PROBLEM TO SOLVE »
Print exactly those lines that run from the beginning of the data to the line bearing "MOBILE PATROL SECURITY (276, 2375)", inclusive.

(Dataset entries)
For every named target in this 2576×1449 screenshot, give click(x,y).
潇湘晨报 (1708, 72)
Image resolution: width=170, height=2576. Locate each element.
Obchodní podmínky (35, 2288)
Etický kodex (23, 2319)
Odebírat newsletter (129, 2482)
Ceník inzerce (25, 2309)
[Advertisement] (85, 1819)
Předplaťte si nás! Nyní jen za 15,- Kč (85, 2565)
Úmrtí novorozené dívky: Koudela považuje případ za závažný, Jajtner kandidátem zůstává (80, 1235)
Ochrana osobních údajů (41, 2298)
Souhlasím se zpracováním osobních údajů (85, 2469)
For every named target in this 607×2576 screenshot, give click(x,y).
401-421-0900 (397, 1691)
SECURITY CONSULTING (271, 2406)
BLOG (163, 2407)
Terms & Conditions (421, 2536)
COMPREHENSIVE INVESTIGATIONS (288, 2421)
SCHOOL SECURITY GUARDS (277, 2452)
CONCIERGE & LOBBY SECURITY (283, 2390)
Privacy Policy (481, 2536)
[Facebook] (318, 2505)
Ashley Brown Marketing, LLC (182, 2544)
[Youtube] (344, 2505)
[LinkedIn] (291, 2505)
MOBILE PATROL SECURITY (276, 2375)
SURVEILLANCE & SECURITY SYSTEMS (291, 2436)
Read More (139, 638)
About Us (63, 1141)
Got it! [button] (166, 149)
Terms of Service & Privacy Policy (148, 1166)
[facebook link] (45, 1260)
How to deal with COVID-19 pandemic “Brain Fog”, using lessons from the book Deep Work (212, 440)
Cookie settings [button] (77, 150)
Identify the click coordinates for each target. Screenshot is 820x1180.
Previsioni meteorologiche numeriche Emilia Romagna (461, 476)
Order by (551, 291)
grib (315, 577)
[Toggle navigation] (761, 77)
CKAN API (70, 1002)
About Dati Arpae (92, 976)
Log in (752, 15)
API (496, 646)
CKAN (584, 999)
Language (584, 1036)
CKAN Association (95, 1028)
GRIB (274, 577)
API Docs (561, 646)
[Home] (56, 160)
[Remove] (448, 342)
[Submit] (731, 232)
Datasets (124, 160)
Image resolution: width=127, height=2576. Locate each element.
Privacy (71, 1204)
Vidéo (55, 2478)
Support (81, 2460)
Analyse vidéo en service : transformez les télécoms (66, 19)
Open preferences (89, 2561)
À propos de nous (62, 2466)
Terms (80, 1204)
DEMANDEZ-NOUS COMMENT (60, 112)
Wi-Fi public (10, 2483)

SOLUTION TO THE EXERCISE »
For every named target in this 2576×1449 screenshot, give click(x,y).
潇湘晨报 (1708, 72)
Image resolution: width=170, height=2576. Locate each element.
Obchodní podmínky (35, 2288)
Etický kodex (23, 2319)
Odebírat newsletter (129, 2482)
Ceník inzerce (25, 2309)
[Advertisement] (85, 1819)
Předplaťte si nás! Nyní jen za 15,- Kč (85, 2565)
Úmrtí novorozené dívky: Koudela považuje případ za závažný, Jajtner kandidátem zůstává (80, 1235)
Ochrana osobních údajů (41, 2298)
Souhlasím se zpracováním osobních údajů (85, 2469)
For every named target in this 607×2576 screenshot, give click(x,y).
401-421-0900 (397, 1691)
SECURITY CONSULTING (271, 2406)
BLOG (163, 2407)
Terms & Conditions (421, 2536)
COMPREHENSIVE INVESTIGATIONS (288, 2421)
SCHOOL SECURITY GUARDS (277, 2452)
CONCIERGE & LOBBY SECURITY (283, 2390)
Privacy Policy (481, 2536)
[Facebook] (318, 2505)
Ashley Brown Marketing, LLC (182, 2544)
[Youtube] (344, 2505)
[LinkedIn] (291, 2505)
MOBILE PATROL SECURITY (276, 2375)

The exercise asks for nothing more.